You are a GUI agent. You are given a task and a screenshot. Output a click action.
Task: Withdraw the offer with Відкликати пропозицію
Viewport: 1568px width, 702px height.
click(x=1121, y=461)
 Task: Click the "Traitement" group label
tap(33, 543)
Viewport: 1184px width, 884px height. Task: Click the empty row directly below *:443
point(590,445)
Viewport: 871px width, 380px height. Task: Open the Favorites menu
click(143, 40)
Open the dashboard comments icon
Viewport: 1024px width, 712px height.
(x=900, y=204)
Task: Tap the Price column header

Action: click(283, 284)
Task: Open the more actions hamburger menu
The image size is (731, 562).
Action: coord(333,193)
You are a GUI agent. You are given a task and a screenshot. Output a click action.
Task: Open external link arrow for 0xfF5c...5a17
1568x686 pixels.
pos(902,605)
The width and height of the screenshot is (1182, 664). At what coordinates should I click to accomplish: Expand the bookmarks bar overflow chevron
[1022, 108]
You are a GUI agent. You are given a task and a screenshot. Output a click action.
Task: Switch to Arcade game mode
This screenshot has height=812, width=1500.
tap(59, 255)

EXERCISE GOAL: Retype nothing except the lines from the line holding "Viewport: 1024px width, 712px height." through the last line of the entries, both included.

RESPONSE AREA:
Viewport: 1024px width, 712px height.
(x=900, y=204)
Task: Tap the Price column header

Action: click(283, 284)
Task: Open the more actions hamburger menu
The image size is (731, 562).
Action: coord(333,193)
You are a GUI agent. You are given a task and a screenshot. Output a click action.
Task: Open external link arrow for 0xfF5c...5a17
1568x686 pixels.
pos(902,605)
The width and height of the screenshot is (1182, 664). At what coordinates should I click to accomplish: Expand the bookmarks bar overflow chevron
[1022, 108]
You are a GUI agent. You are given a task and a screenshot. Output a click action.
Task: Switch to Arcade game mode
This screenshot has height=812, width=1500.
tap(59, 255)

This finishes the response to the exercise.